His contract stated he would earn $400 per month for his services*. He earned three seasons with the Chicago Cubs. In 1924, Grigsby was a starter. “Grigsby had a respectable career batting average of 2.89 with an on base percentage of .355 over a period of 199 MLB games.” He also had 73 RBI, 179 hits, and had 3 home runs during his time in the Major Leagues**.
*Note: in 1924, the earnings of $400 per month (or $4,800 a year) is nearly $7,000 a month (or $84,000 a year) in today’s inflation.
**Note: there have been debates about Denver Grigsby being awarded the Rookie of the Year in 1924. The actual award for Rookie of the Year didn’t begin until Jackie Robinson of the Brooklyn Dodgers in 1947. The Most Valuable Player in 1924 went to Babe Ruth of the New York Yankees. However, there was an article after Grigsby’s death about Grigsby being Chicago Cubs’, the clubhouse, Rookie of the Year. However, on the Baseball Reference website, is the only place that mentions this status of the 1924 Rookie award. The website states: “exceeded rookie limits during the 1924 season.” This does not prove nor disprove the claim of Rookie of the Year for Girgsby.
Sadly, in the middle of the season in 1925, Grigsby broke his collarbone. He was out for the rest of the season. He was then sold to the Minor Leagues for the Kansas City Blues. He played for the Blues for eight seasons.
While playing ball, Grigsby lived off and on in Sapulpa. He even surprised the town with a wedding and marriage to a local woman, Louise Coley. “The romance of the pair dating back to the days of ‘readin’, writin’, and ‘rithmetic.’” The news broke out about their marriage almost a full month after their ceremony. After the surprising announcement, friends of the newlyweds threw a party. “In recognition of Mr. Grigsby’s popularity among baseball fans the predominant motifs used in the decorations were baseball gloves, mitts, bats, and masks.”
Grigsby was selected to the All Star Team on two different occasions while with the Blues. He then went to Montreal in 1934. The following season he played for Tulsa in the Texas League. His baseball career ended in 1935.
He and Louise settled down in Sapulpa, and made home at 223 N Linden. Denver leased the Skelly Service Station at 517-519 E Dewey before purchasing the lot and naming it the Grigsby’s Skelly Service Station. Grigsby retired from the station service in 1972. Denver Grigsby passed away on November 10, 1973 at Bartlett Memorial Hospital.
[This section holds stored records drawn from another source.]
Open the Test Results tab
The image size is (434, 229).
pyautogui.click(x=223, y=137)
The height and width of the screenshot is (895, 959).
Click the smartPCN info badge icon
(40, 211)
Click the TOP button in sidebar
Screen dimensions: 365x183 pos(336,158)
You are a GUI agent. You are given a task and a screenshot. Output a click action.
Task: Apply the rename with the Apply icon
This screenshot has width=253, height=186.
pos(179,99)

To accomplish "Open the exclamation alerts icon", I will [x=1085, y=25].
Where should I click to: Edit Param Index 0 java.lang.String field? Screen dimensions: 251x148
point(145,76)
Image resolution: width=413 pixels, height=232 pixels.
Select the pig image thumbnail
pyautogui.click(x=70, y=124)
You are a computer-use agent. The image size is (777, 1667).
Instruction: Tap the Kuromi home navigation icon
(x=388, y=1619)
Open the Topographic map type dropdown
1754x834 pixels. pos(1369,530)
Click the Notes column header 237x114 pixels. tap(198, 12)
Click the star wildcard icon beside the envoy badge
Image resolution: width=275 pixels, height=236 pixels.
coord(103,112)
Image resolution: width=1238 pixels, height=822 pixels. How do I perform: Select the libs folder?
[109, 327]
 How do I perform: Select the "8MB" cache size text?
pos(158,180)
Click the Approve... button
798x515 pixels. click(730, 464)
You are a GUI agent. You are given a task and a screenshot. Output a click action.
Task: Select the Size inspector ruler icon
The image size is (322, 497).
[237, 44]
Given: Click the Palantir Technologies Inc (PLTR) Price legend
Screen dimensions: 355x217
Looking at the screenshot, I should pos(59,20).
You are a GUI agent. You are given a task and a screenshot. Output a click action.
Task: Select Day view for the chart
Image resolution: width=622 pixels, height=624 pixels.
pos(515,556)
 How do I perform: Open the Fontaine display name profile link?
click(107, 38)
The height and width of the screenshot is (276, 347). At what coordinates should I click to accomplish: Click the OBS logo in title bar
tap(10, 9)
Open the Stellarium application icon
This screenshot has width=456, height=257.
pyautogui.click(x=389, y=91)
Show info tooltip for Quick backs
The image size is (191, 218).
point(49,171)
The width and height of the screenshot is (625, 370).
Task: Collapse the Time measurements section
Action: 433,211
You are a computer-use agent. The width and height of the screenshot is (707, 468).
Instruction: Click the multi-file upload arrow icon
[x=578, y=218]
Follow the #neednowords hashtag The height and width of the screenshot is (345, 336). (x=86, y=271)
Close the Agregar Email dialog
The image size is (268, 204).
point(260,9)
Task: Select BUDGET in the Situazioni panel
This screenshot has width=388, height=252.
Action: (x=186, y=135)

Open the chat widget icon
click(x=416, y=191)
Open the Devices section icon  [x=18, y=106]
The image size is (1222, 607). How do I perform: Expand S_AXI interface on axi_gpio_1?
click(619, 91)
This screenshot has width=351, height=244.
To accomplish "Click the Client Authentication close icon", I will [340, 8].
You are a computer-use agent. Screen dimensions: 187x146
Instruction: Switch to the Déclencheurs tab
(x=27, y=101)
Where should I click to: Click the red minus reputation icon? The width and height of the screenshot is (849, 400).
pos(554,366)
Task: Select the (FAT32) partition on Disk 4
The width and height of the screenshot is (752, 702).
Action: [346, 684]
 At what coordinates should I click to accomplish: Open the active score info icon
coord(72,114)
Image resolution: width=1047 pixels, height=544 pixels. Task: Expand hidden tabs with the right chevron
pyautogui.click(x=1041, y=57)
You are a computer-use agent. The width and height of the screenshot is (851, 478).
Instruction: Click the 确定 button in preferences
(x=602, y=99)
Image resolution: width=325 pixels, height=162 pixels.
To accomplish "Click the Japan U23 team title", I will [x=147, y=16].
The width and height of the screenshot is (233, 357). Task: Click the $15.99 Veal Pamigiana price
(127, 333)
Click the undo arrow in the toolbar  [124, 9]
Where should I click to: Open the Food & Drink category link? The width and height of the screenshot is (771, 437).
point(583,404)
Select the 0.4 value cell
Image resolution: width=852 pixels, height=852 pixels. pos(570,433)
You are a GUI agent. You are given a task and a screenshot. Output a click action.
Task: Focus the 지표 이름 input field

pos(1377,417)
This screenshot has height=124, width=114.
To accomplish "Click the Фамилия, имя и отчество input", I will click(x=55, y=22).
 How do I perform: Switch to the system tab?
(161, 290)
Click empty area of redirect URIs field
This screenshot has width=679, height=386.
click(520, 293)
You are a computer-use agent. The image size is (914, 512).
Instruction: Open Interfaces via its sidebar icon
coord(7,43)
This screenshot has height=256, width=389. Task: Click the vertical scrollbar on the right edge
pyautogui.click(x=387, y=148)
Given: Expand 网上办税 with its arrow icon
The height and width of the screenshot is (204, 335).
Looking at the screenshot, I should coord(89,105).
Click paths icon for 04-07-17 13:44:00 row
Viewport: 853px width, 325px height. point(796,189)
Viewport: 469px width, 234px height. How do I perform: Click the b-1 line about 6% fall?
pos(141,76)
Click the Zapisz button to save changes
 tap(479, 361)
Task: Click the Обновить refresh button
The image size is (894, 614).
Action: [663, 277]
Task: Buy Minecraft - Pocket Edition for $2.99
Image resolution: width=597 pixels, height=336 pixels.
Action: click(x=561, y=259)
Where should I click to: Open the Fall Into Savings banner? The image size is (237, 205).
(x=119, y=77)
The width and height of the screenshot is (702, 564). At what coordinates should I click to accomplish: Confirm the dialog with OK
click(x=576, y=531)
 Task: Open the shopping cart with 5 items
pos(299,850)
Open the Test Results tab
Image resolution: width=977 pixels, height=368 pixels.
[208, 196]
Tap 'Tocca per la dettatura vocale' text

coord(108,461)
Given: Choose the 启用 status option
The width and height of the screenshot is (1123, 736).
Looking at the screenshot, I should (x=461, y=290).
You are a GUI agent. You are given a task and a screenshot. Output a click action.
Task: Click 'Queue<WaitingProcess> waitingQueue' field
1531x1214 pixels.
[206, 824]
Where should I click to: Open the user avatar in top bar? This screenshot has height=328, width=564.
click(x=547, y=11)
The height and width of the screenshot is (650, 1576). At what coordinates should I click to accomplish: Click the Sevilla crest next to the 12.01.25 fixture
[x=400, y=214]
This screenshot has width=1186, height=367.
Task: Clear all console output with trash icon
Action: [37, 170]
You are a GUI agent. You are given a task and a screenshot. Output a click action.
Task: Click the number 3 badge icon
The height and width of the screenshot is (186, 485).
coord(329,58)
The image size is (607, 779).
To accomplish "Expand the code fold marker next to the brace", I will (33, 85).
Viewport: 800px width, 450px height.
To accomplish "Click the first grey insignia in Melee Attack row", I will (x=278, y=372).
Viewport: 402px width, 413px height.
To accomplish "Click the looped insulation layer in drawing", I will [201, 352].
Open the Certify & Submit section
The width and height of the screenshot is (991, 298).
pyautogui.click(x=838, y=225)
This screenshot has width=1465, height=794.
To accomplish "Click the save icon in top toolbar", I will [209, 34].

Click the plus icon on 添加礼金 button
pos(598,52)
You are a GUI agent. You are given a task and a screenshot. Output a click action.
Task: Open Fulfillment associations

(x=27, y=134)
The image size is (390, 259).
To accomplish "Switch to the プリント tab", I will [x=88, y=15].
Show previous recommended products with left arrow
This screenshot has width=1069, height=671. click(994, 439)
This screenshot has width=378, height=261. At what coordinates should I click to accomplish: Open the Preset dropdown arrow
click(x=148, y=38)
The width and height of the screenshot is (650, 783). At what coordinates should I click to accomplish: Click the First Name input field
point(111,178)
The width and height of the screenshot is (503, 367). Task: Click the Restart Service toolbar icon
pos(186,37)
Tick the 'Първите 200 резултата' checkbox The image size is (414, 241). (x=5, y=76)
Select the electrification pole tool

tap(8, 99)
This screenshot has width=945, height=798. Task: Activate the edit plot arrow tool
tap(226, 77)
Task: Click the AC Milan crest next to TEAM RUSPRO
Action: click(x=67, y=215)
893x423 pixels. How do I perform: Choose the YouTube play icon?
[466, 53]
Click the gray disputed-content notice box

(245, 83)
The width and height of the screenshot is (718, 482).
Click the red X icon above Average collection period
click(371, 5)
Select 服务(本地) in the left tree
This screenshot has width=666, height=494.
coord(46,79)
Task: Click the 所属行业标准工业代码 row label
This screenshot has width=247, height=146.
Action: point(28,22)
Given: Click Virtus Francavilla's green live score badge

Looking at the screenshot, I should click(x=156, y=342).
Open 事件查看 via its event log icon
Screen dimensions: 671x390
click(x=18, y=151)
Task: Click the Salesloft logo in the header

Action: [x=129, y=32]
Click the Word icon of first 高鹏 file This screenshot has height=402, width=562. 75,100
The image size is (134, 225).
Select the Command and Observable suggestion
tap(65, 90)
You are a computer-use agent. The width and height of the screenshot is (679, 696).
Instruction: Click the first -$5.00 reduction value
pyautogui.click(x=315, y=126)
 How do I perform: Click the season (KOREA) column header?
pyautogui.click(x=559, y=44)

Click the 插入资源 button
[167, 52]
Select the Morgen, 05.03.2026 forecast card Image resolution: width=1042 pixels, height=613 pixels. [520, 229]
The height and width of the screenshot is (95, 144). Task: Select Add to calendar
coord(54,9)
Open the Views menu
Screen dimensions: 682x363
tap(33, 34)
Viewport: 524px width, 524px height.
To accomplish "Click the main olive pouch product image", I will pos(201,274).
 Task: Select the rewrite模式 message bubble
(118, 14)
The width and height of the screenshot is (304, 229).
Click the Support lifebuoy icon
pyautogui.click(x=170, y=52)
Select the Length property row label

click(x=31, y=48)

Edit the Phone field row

(Sapulpa Herald, May 1, 1920, May 26, 1922, May 29, 1922, January 10, 1923, February 16, 1923, March 10, 1923, March 15, 1923, March 17, 1923, March 22, 1923, March 31, 1923, April 5, 1923, April 7, 1923, April 10, 1923, July 7, 1923, February 26, 1924, April 5, 1924, May 7, 1924, October 10, 1924, January 14, 1925, January 20, 1925, January 29, 1925, February 27, 1925, March 25, 1925, March 28, 1925, May 1, 1936, November 12, 1973, March 28, 1982, July 30, 1995, August 20, 1995, July 2, 1998, July 8, 2007; Wikipedia; www.sportsillustrated.com; www.baseballrefrence.com; www.mlb.com; www.ainsworthsports.com; www.thisgreatgame.com; www.baseballcube.com; www.baseballalmanac.com)
The information found on this page has been researched through Sapulpa (and area) newspapers, Sapulpa Historical Society archives, books, and photographs, Sapulpa yearbooks, city directories, and other local authors. Any other sources will be labeled and named as the research continues. Any mistakes will be noted and adjusted as needed.